Maximilian Maddalena was born and baptised a Roman Catholic but as an adult, where reference is made to his religion, he is described as “konfessionslos”, indicating that he was not registered as a payer of church taxes. He was married twice. His first marriage, in 1916, took place in Singen and was to Lina Happle (1894–1978). The marriage ended in divorce in 1929, though there are indications that the partners had ceased living together some time earlier. The marriage was followed by the births of the couple’s children, Hilda, Max and Freya in 1913, 1917 and 1921. Maddalena’s second marriage was to Hilda Epple (1898–1994), a Kindergarten teacher who joined the party in 1920 and accompanied Maddalena when he relocated to Hamburg in 1925. They were married in 1931.
The short life of Maddalena’s son, also called Max Maddalena (1917–1942), was particularly tragic. He accompanied his father to Moscow in 1932. Through contacts in the IRH he obtained work as a laboratory assistant at the Mosfilm studios. However, the later 1930s were a time of government paranoia in Moscow. Foreigners were at particular risk. On 12 March 1938 the younger Max Maddalena was arrested in Moscow by the homeland security services.
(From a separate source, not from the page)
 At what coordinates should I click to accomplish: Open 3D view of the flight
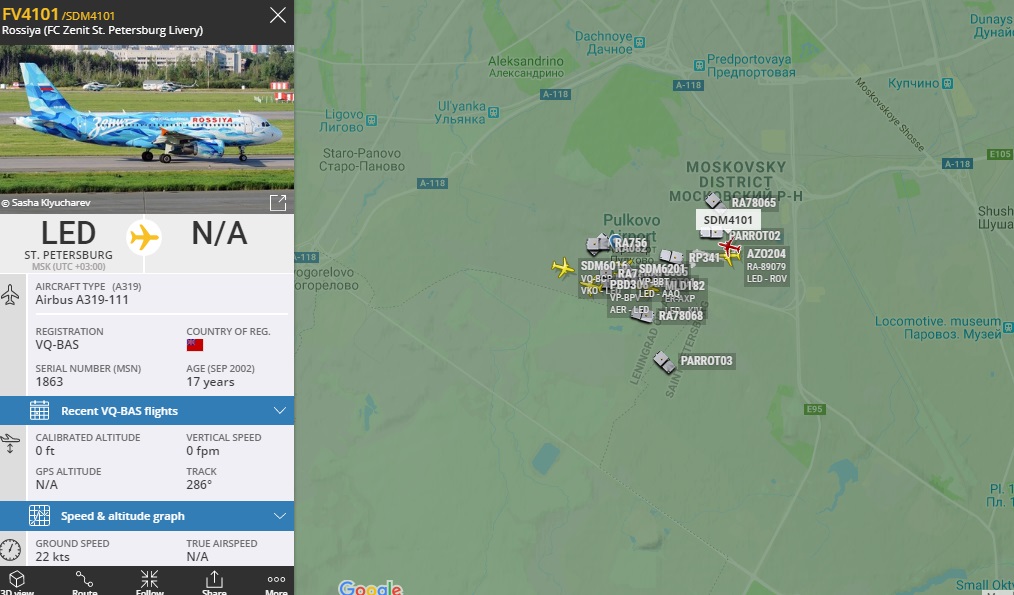point(17,582)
He was one of a number of Germans arrested in Moscow at the same time, having been identified as suspected “Hitler Youth members planning an attack on Stalin”. On 15 May 1938 he was released for unspecified “operational reasons”. Government mistrust of Germans reached new depths following the launch of a massive ”surprise” German invasion from the west in June 1941, and the younger Max Maddalena was rearrested in September 1941 for alleged “anti-Soviet agitation”. This time he was convicted and sentenced, on 10 July 1942, to five years of internal exile and sent to Siberia. The circumstances of his death are far from clear, but it is recorded that he died in the Soviet Union on 14 July 1942, thereby pred3eceasing his terminally ill father by more than a year.